#### Listing:

[start]

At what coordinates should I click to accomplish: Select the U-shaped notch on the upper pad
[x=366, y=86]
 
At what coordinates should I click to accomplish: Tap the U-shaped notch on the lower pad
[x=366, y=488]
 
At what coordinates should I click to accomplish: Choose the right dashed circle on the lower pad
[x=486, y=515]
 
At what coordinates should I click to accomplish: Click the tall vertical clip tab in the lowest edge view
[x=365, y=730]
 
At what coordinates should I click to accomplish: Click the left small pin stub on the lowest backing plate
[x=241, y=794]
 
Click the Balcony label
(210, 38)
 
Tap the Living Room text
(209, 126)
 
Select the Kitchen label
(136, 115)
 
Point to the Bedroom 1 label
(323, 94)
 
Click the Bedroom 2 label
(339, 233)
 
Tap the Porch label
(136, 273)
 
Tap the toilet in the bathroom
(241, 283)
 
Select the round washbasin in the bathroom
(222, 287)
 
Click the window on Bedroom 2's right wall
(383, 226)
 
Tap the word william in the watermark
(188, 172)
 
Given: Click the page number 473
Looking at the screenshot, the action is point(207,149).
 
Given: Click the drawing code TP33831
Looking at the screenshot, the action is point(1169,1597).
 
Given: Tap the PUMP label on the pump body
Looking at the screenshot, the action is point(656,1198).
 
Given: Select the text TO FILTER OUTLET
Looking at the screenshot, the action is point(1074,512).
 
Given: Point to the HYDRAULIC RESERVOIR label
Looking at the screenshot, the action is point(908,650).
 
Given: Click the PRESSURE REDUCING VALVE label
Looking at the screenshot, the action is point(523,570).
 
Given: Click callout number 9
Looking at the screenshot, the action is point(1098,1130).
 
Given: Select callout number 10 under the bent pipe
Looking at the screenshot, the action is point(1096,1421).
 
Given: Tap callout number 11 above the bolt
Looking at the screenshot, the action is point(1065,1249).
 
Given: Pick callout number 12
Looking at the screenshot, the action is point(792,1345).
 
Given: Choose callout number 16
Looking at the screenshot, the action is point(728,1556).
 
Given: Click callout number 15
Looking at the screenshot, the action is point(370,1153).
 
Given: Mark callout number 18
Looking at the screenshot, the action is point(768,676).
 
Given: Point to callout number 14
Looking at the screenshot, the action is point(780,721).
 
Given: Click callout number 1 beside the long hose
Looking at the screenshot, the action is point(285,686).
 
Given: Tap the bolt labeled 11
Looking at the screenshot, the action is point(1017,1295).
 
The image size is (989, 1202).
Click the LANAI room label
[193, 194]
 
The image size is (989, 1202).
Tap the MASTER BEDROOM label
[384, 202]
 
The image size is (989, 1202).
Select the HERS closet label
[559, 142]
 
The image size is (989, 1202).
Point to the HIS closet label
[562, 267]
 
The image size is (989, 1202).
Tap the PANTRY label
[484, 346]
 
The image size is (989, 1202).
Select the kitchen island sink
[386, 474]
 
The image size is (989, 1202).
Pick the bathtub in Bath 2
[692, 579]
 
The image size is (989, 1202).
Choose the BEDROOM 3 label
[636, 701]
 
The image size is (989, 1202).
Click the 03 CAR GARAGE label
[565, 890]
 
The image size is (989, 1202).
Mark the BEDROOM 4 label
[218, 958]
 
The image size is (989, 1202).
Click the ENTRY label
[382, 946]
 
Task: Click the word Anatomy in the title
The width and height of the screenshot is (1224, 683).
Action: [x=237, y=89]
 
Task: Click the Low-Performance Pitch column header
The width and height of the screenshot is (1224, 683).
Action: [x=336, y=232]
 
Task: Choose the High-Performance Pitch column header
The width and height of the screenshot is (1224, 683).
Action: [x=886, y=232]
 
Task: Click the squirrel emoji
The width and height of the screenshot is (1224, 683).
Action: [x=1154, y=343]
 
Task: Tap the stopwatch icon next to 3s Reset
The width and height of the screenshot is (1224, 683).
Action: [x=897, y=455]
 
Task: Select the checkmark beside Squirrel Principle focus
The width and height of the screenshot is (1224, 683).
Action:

[end]

#### Your instructions:
How many of the lines above contain the word "column"? Reply with the number alone.

#### Finished answer:
2